Sibanye-Stillwater to recognise R5.3bn in impairments

SIBANYE-Stillwater will report another set of all-action but ultimately noisy financial numbers for its 2025 financial year on Friday.

Full year basic earnings will reflect a loss of between R1.74 and R1.94 per share after booking additional impairments in the second half.

This is according to a trading statement published by the miner on Wednesday which said total impairments for 2025 financial will be R14bn.

Some R5.3bn in impairments were recognised in the second half of the financial year related to $138m on the Keliber lithium project and a R3.8bn impairment of Kloof, Sibanye-Stillwater’s West Rand gold mine following a write-down in resources.

These write-downs were partially offset by a R1.9bn impairment reversal at Burnstone, Beatrix and Driefontein related to the higher gold price.

Of the R14bn in total impairments for the year, some R9.7bn had already been recognised during the first half of Sibanye-Stillwater’s financial year.

Taking out these exceptional items, Sibanye-Stillwater will post a 360% lift in headline earnings year-on-year which are forecast to come in at between R2.32 and R2.56 per share, the company said.

This earnings range is well below consensus compiled by both Visible Alpha (R5.85c/share) and Bloomberg (R5.56/share) which did not, however, include the cost of Sibanye-Stillwater’s R4.5bn out of court settlement with Appian Capital Advistory, equal to R1.59 per share on a pre-tax basis which was passed through headline earnings.

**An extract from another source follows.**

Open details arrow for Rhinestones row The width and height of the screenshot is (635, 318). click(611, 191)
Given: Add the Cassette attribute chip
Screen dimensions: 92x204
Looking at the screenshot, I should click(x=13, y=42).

Sibanye-Stillwater said it will report “substantially improved profitability” at the headline earnings level from its South African gold operations, including DRDGold as a result of a 39% increase in the average rand gold price received year-on-year.

Platinum group metal prices were also higher in the second half increasing 28% year-on-year as well as “consistent production” from the South African mines.

Sibanye-Stillwater CEO Richard Stewart is also expected to put more flesh on the bones regarding a new strategy that is focusing the group’s efforts on improving operational performance, reducing costs, better utilising resources to reserves management, and finding organic growth targets.